■ DOCUMENT SECTION ■
The company yesterday reported a sharp decline in sales volumes for the first half of 2009 as it struggled to cope in an “extremely difficult” market environment.
However, stable sales of plant sterol ingredients helped push up the overall performance of the group’s food ingredients division, and reflects a continued consumer demand for cholesterol-lowering foods, said Cognis.
The bulk of the declines were seen in the firm’s chemicals and construction businesses, which experienced “a real downturn in demand”, Cognis told NutraIngredients.com. In contrast, the more moderate sales decline in the group’s health and food ingredients division reflected a cautious approach from food and supplements producers, rather than a lower market demand for these products, said the firm.
Sales for Cognis’ Nutrition & Health division, which includes food and supplement ingredients as well as pharmaceutical ingredients, declined 8 per cent to €167m. Overall sales volumes in the first six months of 2009 declined by 15 per cent to €1,302m.
“We believe the lower sales in our Nutrition & Health division was a result of a de-stocking effect. Producers have been very cautious in the economic crisis and have been using up their existing stocks to very low levels before ordering new products. They’ve been reluctant to put in new orders because they didn’t know if consumer demand would get weaker,” said Susanne Marell, vice president of corporate communications at Cognis.

■ BRIEF ■
Carry on the report on Cognis's first-half 2009 sales from the point where it stops. The listing that follows is separate material, unrelated to the report on Cognis.

■ ENTRIES SHOWN ■
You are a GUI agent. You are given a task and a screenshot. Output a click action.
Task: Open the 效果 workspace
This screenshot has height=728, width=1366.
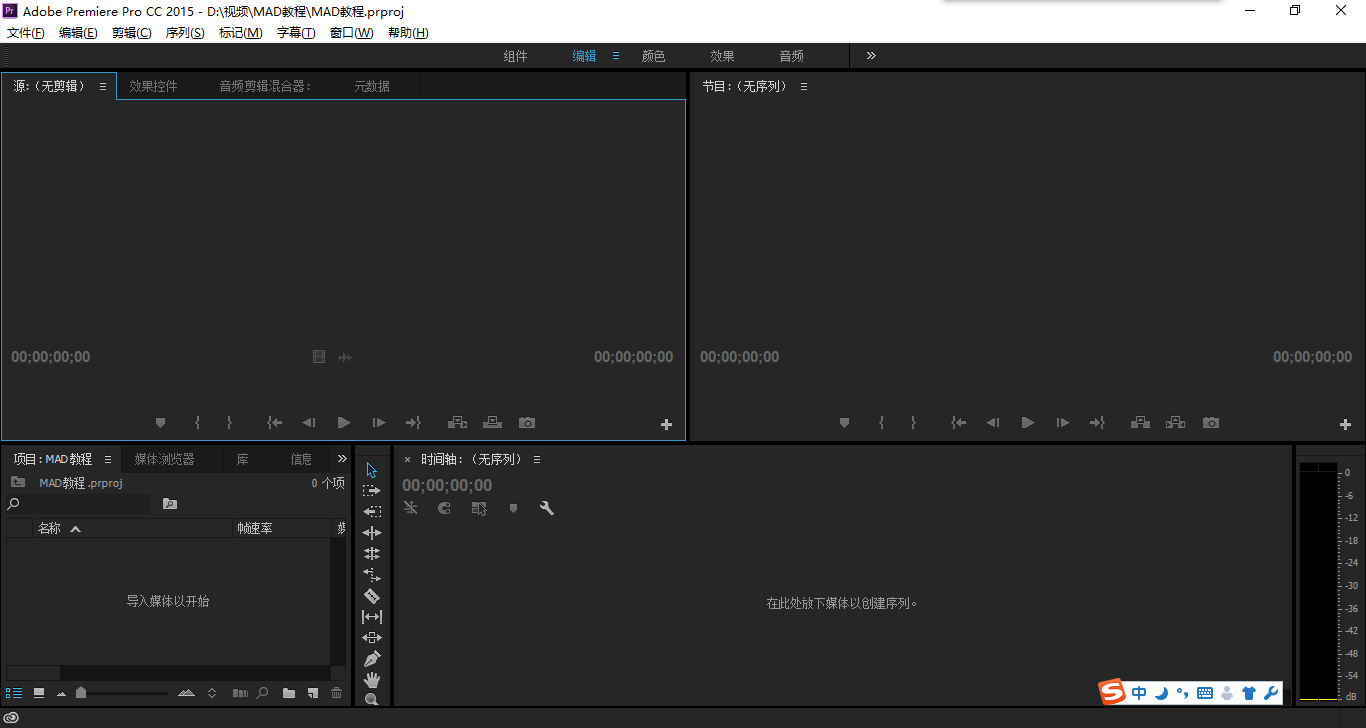pyautogui.click(x=722, y=56)
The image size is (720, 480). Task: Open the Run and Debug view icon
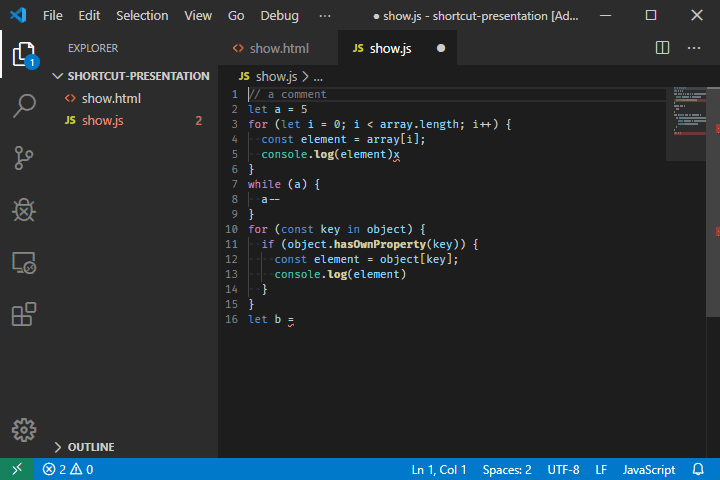[x=24, y=210]
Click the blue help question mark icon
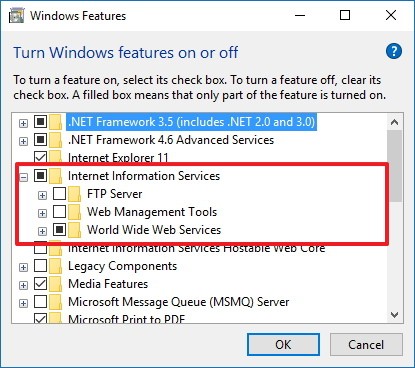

■ RESPONSE ■
“But it’s really been a safety mechanism because if you look at market studies of how consumers behaved during this crisis there has not been much change,” she said.
The market studies tracked by the company have reflected its sales performance in different divisions, revealing “relatively stable” demand for consumer goods products. In contrast, demand for all industrial applications has fallen significantly.
Plant sterols and pharmaceutical ingredients performed particularly well within the six months, with demand remaining steady and holding up overall division sales.
“It seems that functional foods that lower cholesterol levels have been stable in consumer demand,” said Marell, adding that the most popular applications for plant sterols were primarily yoghurts and spreads.
Similarly, pharmaceutical ingredients continued to sell well as “demand for medicine is not dependent on economic cycles”.